Through educating investors about the diversification benefits, investment opportunities, market risks and liquidity constraints, managers can build direct relationships with investors.
We consider how they might frame such an approach.
Download our concise twenty-step guide to learn how an investment manager can establish a profitable and sustainable direct retail funds business through an engaged customer strategy.
Using alternative asset retail investor communication to position a brand
Alternative investment managers should craft their message to address the investor pain points of their target audience.
These are likely to include issues such as:
- How can I access alternative products?
- How can an alternative investment product help meet my investment objectives?
- What is the impact of volatility on my long-term returns?
- How much liquidity do I need and what is its cost?
- Will the management fees outweigh superior returns?
- What are the risks to my financial security?
These sorts of issues represent an opportunity for the alternative investment manager to engage directly with investors wishing to explore these opportunities further.
Through using simple cost-effective digital techniques the manager can establish itself as the leading informational resource in its chosen niche. This can generate a self-selecting audience of interested investors that over time come to know, like and trust the manager.
When the manager becomes perceived as a candid friend rather than a seller of product then they are very well situated to help the investor audience with their product needs.
Accessing alternative investment products
The retail market remains largely untapped. According to Winston Capital1: “Less than 4% of retail FUM is allocated to the alternatives asset class, with most of that invested in managed futures (to manage tail risk rather than deliver diversification).”
Alternative asset retail fund investors can typically access products through three routes:
- An allocation to alternative assets within a multi-asset product; Chris Thompson at Advance suggests that: “A mix of risk premia and behavioural bias strategies with diversification and leverage can get you to a decent return that has a low correlation with equities;” investors in such funds are typically less engaged in the management of their portfolios
- Stand alone alternative funds are being introduced by fund managers to provide the diversification benefit through a single investment; investors in such products are likely to have some understanding of the diversification benefits of such strategies
- Specialist managers providing highly focussed asset class-specific funds that deliver portfolio diversification in a specific market niche; investors in such funds may well have a higher level of interest and engagement in their portfolio management – however this is not necessarily the same thing as expertise
Alternative investment managers must also differentiate their products in order to justify what are typically higher management fees than for mainstream funds.

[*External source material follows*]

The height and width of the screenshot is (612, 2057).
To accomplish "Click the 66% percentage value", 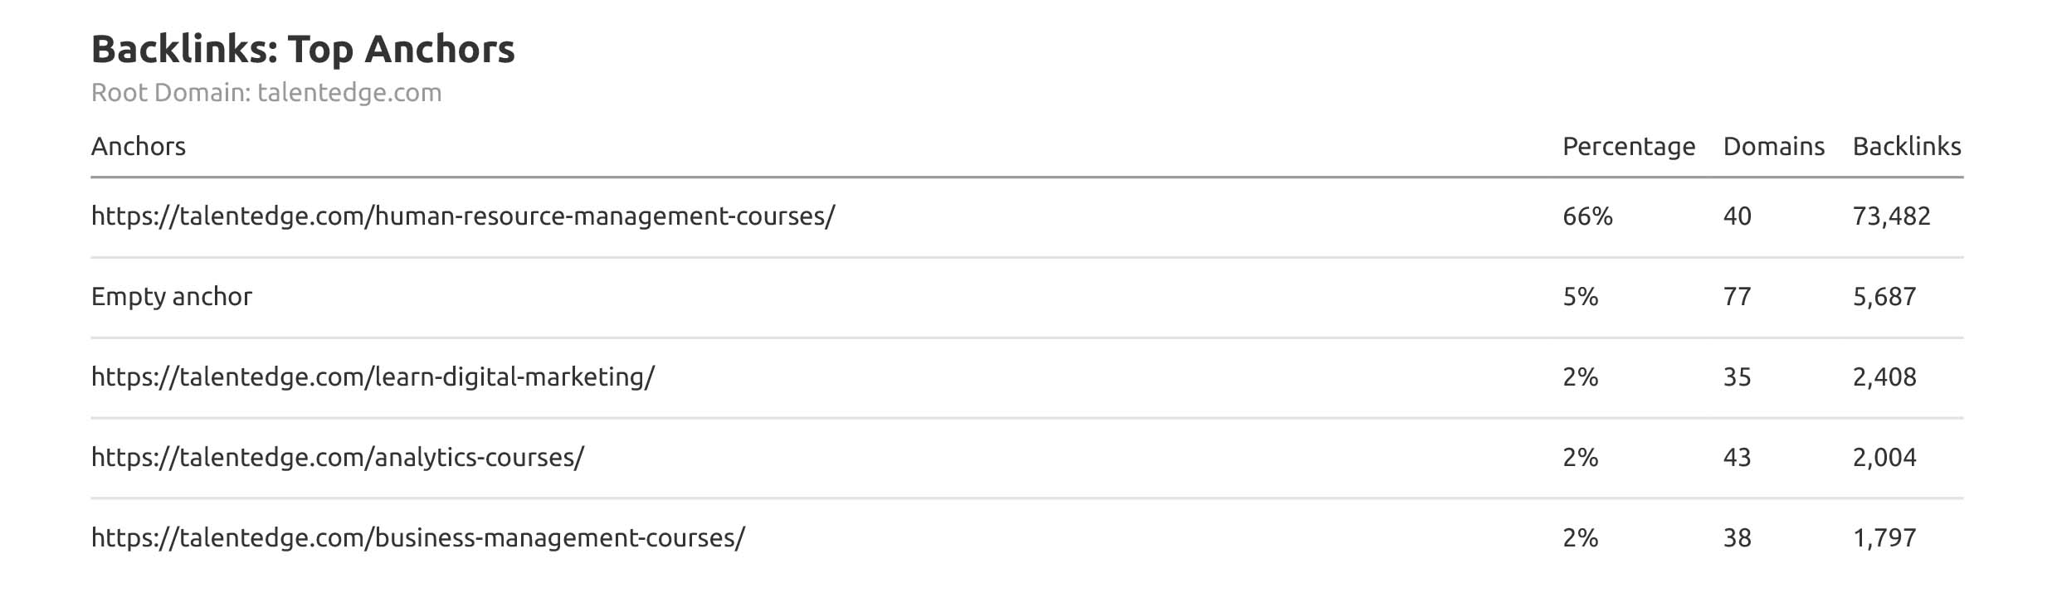I will point(1587,216).
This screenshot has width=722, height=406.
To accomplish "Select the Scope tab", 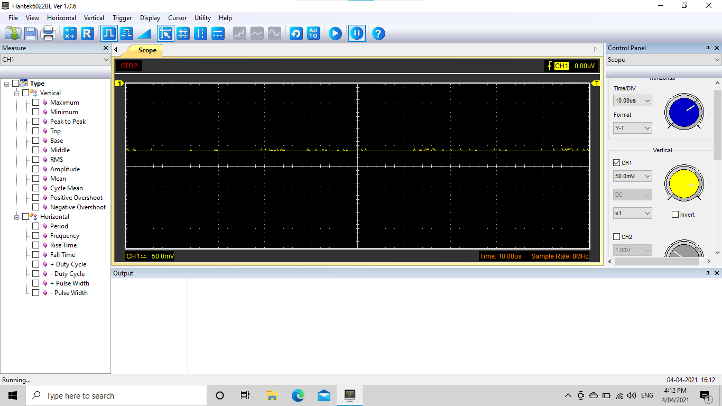I will (147, 50).
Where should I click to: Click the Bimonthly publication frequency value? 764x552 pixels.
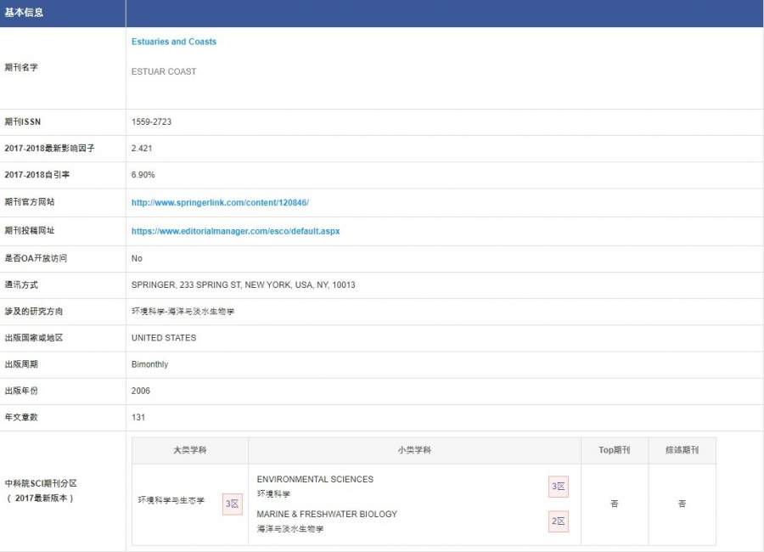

This is conceptually easier than for managers of more familiar products. However the investment case for an alternative investment may be more complex or – at least to the retail investor – less familiar.
This is where alternative asset retail investor communication can help build relationships with direct investors.

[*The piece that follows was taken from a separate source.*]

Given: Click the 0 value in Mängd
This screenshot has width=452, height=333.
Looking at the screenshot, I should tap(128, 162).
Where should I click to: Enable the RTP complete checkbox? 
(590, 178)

However this may well require a longer period of engagement in which the investor identifies how a product with unique characteristics fits in their investment portfolio.
Asset owners approach alternative investing differently from institutional fiduciaries. The latter are much more focussed upon the volatility of single investments rather than that of the total wealth portfolio.
Risk management structures in institutions are inflexible and career risk influences investment allocation. These are not issues when engaging with direct retail investors considering innovative products.
However the level of understanding of the diversification value of alternatives is limited within this market segment and hence managers must think carefully about alternative asset retail investor communication.
This represents a further opportunity for managers to share their insight in order to build trusting relationships with investors.
Alternative asset investing also provides the opportunity to profit from the liquidity premium – e.g. in assets such as private equity, micro-cap equities, mortgages and distressed debt.
This can be especially applicable to long-term retail investors who have no need for liquidity before retirement in 20 or 30 years time. Nonetheless liquidity is something that they pay for every day through the lower returns of the liquidity premium.
This is similarly an opportunity for alternative investment managers with insight to build connections with direct investors.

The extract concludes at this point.